Computers? On the surface there's lots of possibility for release of anger here. Especially in games. But computer hardware and software is full of frustration traps, both on the design and utility levels; and in the case of online communities, there are the hordes of angry angry people that fill them......

Sex? It may relieve frustration but don't confuse frustration with anger. Sex is a terrible idea if you're angry. Save sex for love, passion, and pleasure.

Art? Definitely, but you can't force Art. Never force Art.

Drugs? Nothing worse than being angry and high.

Yoga? Martial Arts? A twinge of hope here but I don't get angry on schedule.

Gun range? I don't like guns. There's a fair chance the barrel will end up in my mouth.

Meditation? Yes, it can work. But it's tricky, especially in a busy environment.

What I would like to do right now is get on my motorcycle and ride at around 130 mph. It's not road rage. I'm not raging at anyone on the road. I just want to keep going. The speed is important. The pace is important. The corner entry and exit. Keeping it together. The concentration required alone is probably the most effective way i've found to make the anger go away.
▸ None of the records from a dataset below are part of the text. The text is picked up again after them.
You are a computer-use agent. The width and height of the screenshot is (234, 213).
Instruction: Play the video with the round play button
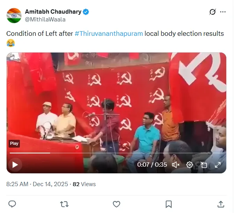pyautogui.click(x=15, y=165)
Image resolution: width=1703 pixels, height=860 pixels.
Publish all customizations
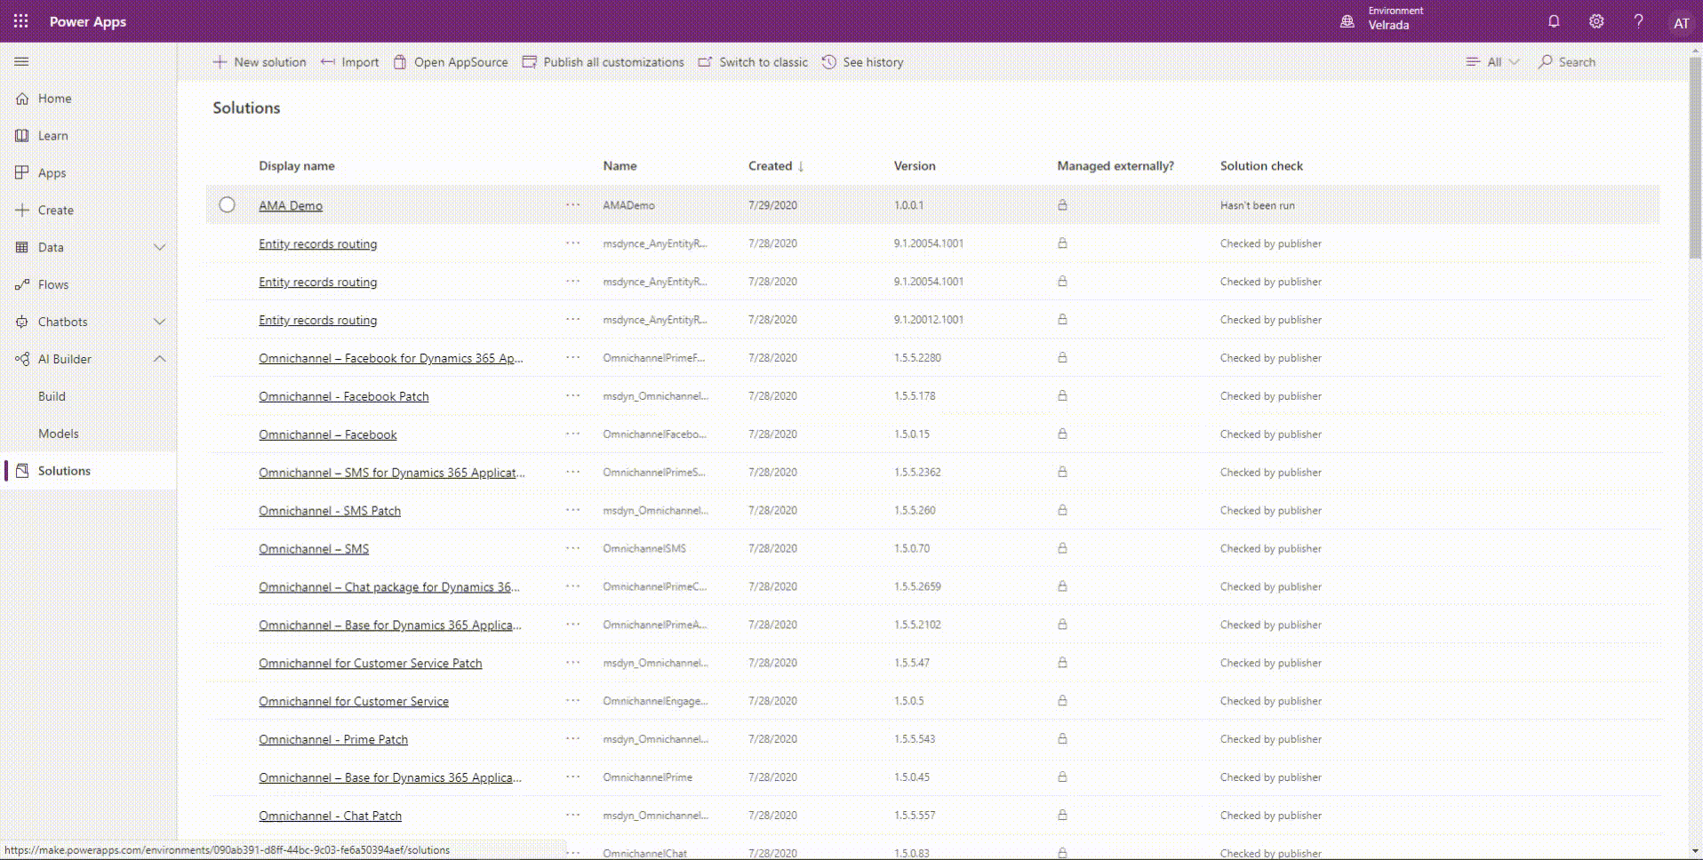pos(603,61)
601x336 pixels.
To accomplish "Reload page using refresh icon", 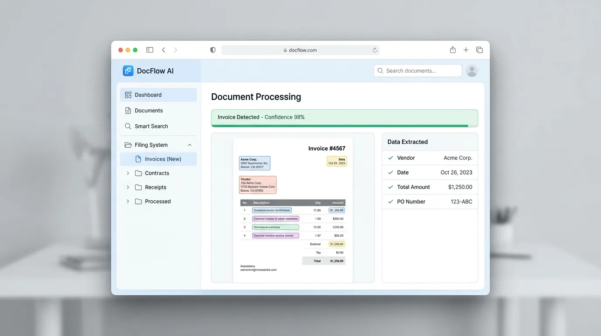I will tap(374, 50).
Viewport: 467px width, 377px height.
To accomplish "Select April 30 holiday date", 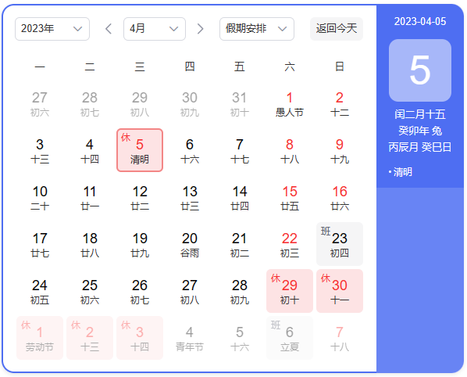I will click(340, 291).
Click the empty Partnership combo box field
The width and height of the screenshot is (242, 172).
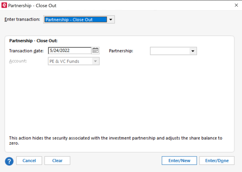tap(170, 51)
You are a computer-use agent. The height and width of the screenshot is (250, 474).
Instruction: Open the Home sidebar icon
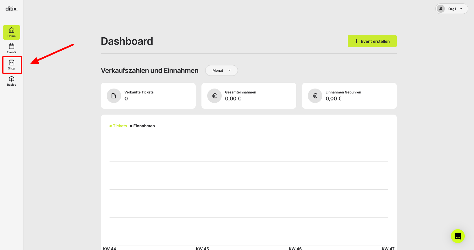point(12,30)
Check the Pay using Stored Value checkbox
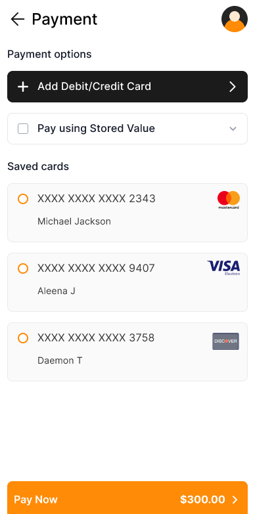The height and width of the screenshot is (514, 253). [23, 129]
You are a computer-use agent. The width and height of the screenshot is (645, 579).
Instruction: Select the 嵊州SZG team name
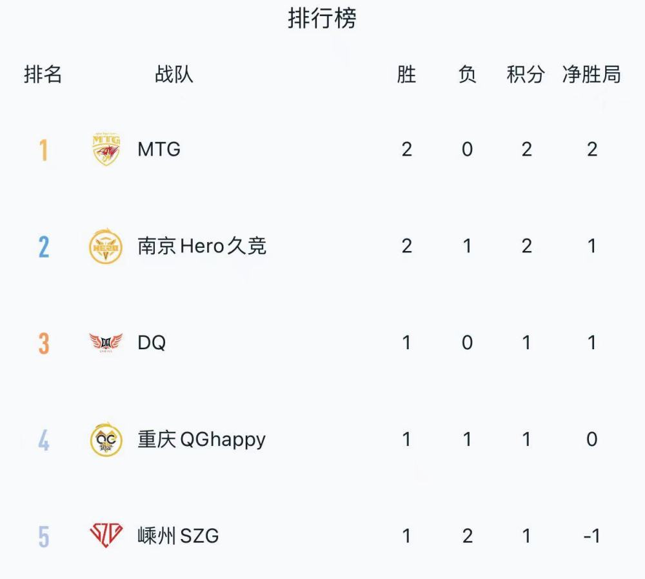(178, 536)
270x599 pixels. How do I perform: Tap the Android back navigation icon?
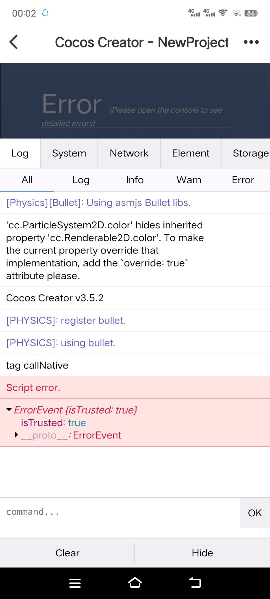tap(195, 583)
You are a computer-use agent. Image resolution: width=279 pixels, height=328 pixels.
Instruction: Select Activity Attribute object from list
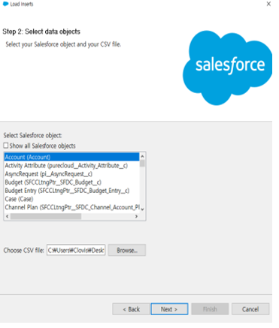(x=71, y=166)
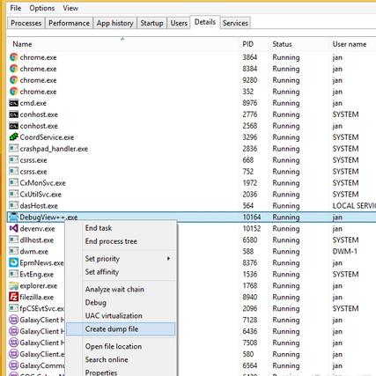Click the cmd.exe console icon
This screenshot has height=376, width=376.
(13, 103)
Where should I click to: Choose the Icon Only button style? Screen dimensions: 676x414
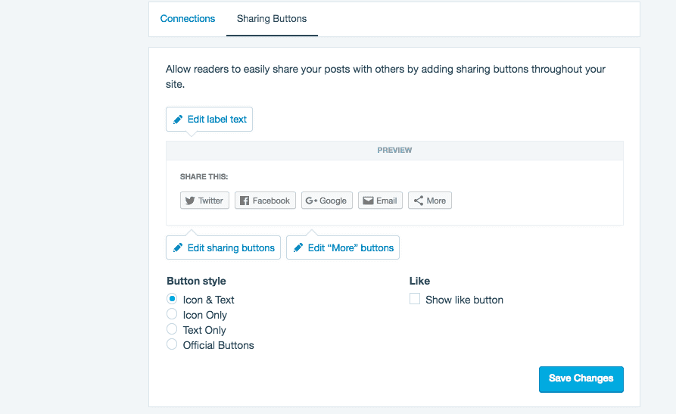(172, 314)
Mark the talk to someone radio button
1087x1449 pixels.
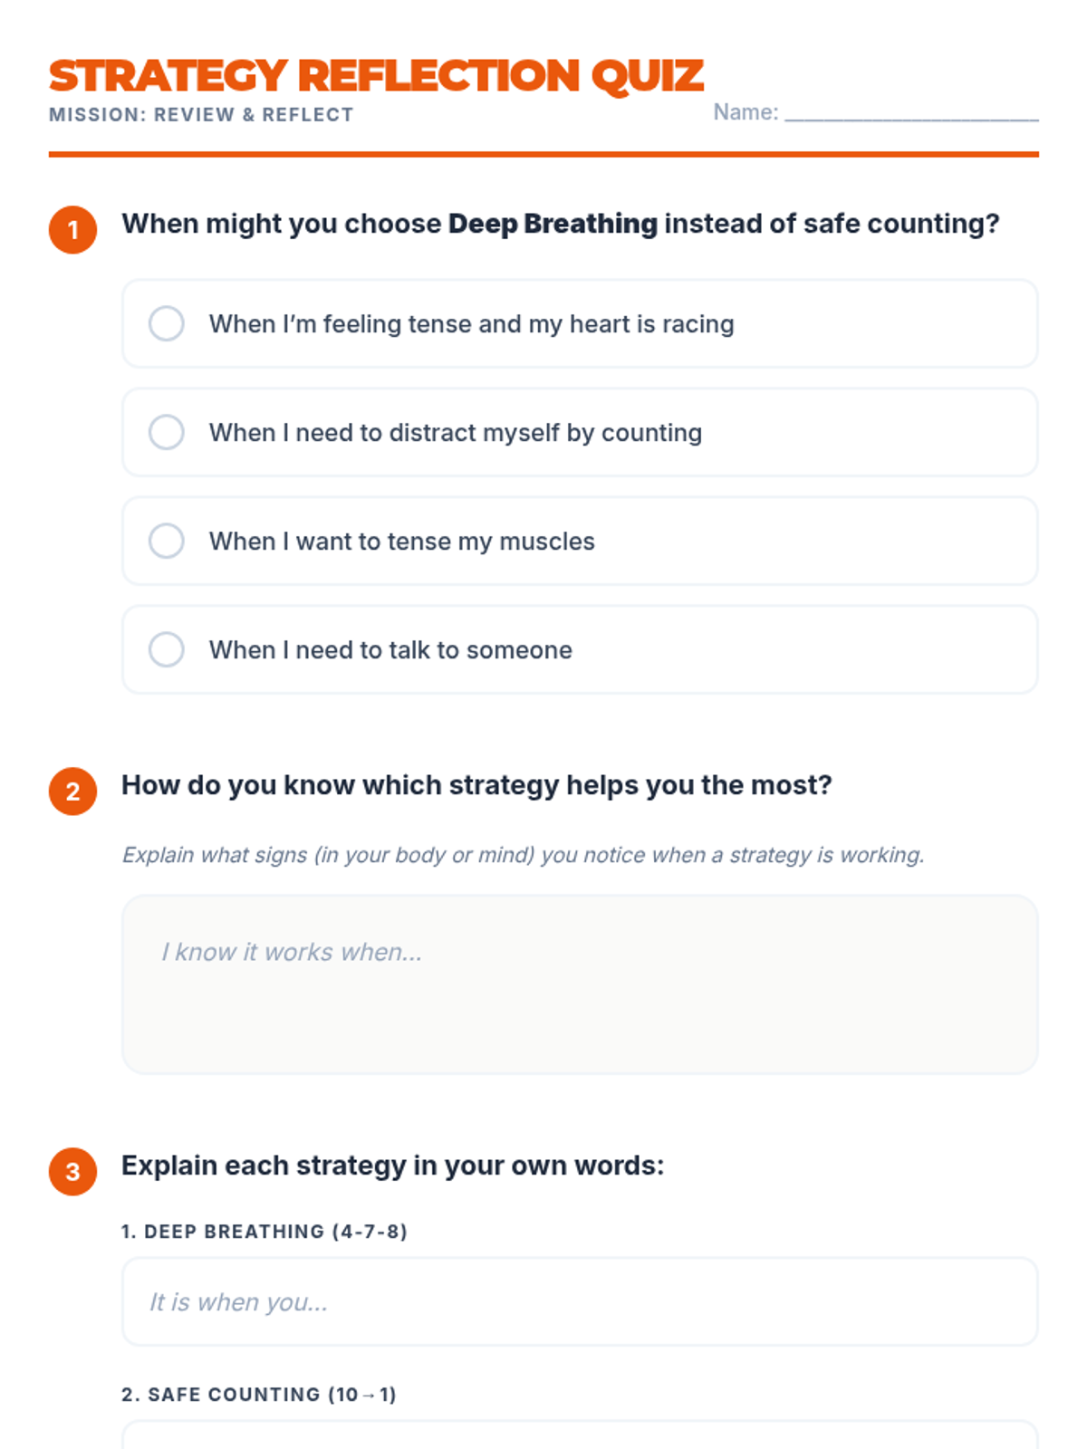(x=167, y=649)
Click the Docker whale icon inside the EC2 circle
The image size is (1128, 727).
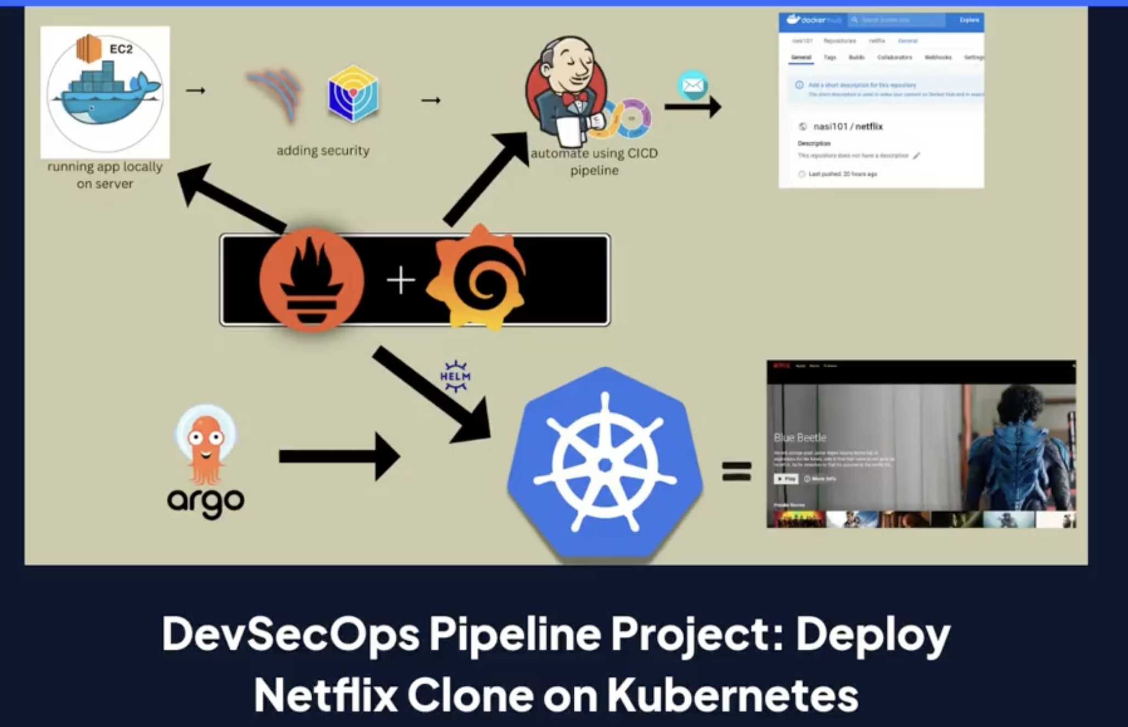[x=104, y=102]
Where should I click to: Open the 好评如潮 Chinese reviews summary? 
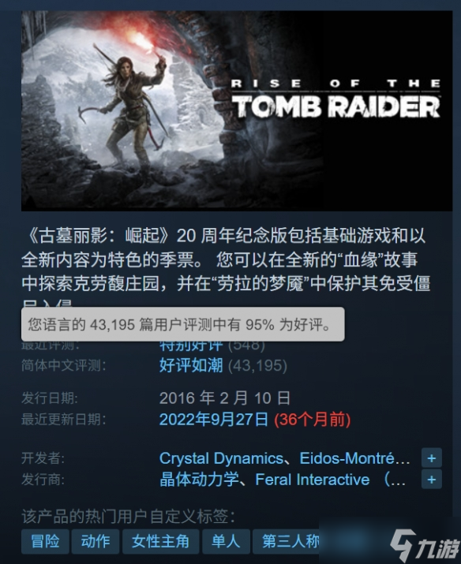point(191,365)
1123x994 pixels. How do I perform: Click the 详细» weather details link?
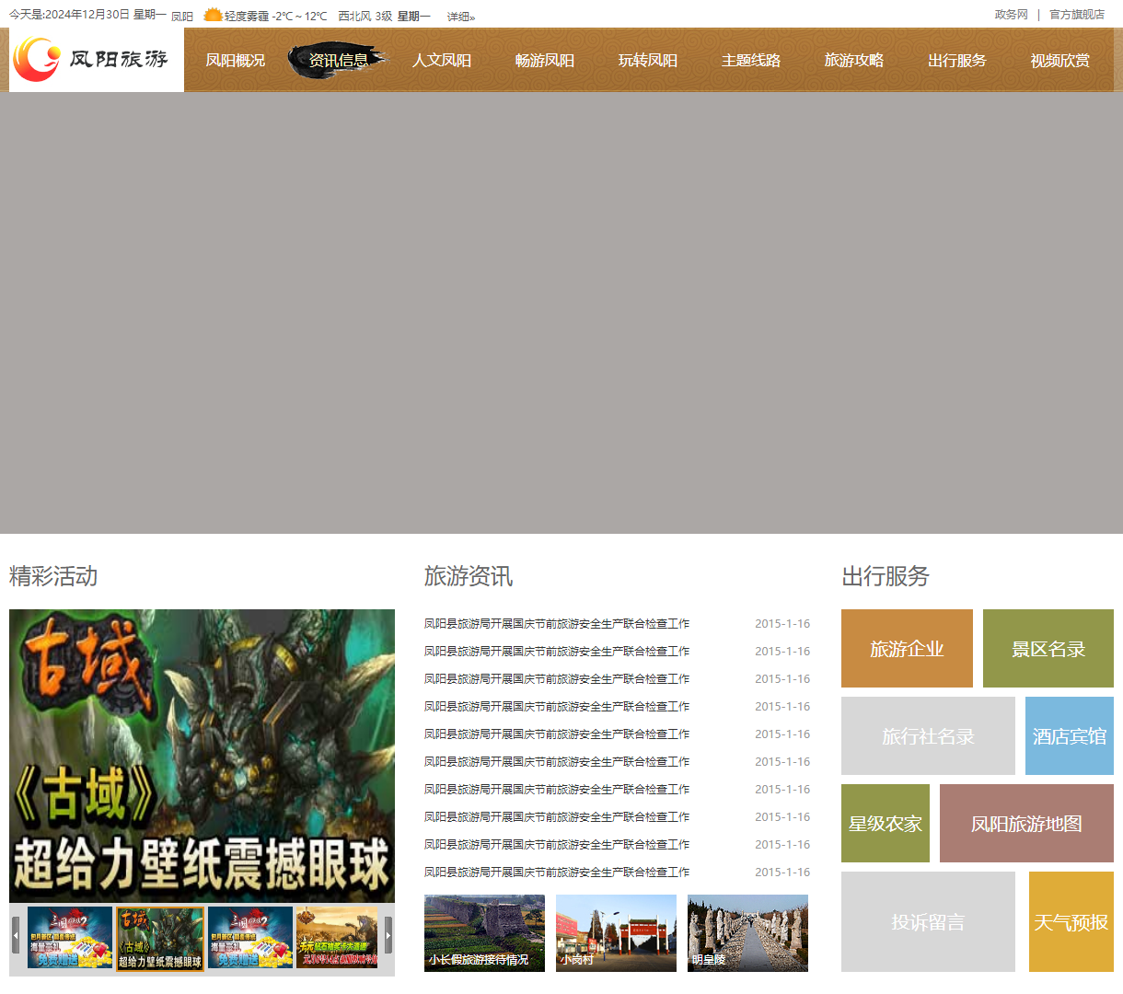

Unfortunately hurtling your body mounted upon a 450lb machine at that speed is getting awful close to violence. One mistake (mine or someone else's) and I'm an organ donor. And then there's the CHP who with the simple act of writing a few things on a piece of paper can transform a healthy stress reliever into quite the opposite.

What I really want to do is scream. I want to scream at you, at my neighbor, I want to scream at the horizon. At the TV.

It's time to bring back the Primal Scream. Open your window, take a big breath, and howl like a madman. Call me up and I'll scream with you.

Or maybe you should just hit me. As hard as you can.

2 Comments:

Blogger popmonkey said...

dammit, will it ever be possible to write about anger and not sound like a Palahniuk wannabe?

09:05  
Anonymous Anonymous said...

Dr. Pavel's diagnosis:
The first rule of Fight Club is *never* talk about Fight Club.